## [Your assignment]
From the line that contains "This screenshot has height=154, width=644." to the final line of the entries, return every line exactly and leave out all others.

--- --- ---

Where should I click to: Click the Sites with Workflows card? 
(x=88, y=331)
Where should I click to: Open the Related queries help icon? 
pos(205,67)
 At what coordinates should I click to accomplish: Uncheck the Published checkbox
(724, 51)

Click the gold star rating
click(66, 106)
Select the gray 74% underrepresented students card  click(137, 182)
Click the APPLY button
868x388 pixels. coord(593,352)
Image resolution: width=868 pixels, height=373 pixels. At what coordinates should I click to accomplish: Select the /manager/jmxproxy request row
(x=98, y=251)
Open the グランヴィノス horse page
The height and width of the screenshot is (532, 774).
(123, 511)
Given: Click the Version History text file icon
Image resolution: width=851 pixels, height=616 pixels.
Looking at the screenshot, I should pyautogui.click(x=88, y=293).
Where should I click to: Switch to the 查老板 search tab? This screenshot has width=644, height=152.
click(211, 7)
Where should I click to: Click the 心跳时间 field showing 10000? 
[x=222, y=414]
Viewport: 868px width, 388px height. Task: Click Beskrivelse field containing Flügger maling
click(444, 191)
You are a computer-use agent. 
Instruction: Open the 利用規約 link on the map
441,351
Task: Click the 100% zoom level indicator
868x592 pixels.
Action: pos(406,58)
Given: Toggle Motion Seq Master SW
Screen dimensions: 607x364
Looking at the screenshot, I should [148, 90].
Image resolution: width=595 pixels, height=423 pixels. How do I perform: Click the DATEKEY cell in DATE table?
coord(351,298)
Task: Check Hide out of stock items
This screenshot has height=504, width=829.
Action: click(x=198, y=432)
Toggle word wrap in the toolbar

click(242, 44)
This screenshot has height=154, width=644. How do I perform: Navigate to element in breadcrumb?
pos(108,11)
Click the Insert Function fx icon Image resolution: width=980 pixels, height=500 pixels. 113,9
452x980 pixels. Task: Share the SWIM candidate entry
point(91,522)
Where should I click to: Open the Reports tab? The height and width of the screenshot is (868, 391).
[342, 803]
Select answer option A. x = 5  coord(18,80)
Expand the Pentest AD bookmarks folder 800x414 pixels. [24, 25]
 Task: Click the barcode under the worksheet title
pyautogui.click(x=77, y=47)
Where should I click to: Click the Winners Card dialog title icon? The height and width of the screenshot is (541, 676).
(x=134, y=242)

--- --- ---

## [Solution to the exercise]
This screenshot has height=154, width=644. How do I perform: Navigate to element in breadcrumb?
pos(108,11)
Click the Insert Function fx icon Image resolution: width=980 pixels, height=500 pixels. 113,9
452x980 pixels. Task: Share the SWIM candidate entry
point(91,522)
Where should I click to: Open the Reports tab? The height and width of the screenshot is (868, 391).
[342, 803]
Select answer option A. x = 5  coord(18,80)
Expand the Pentest AD bookmarks folder 800x414 pixels. [24, 25]
 Task: Click the barcode under the worksheet title
pyautogui.click(x=77, y=47)
Where should I click to: Click the Winners Card dialog title icon? The height and width of the screenshot is (541, 676).
(x=134, y=242)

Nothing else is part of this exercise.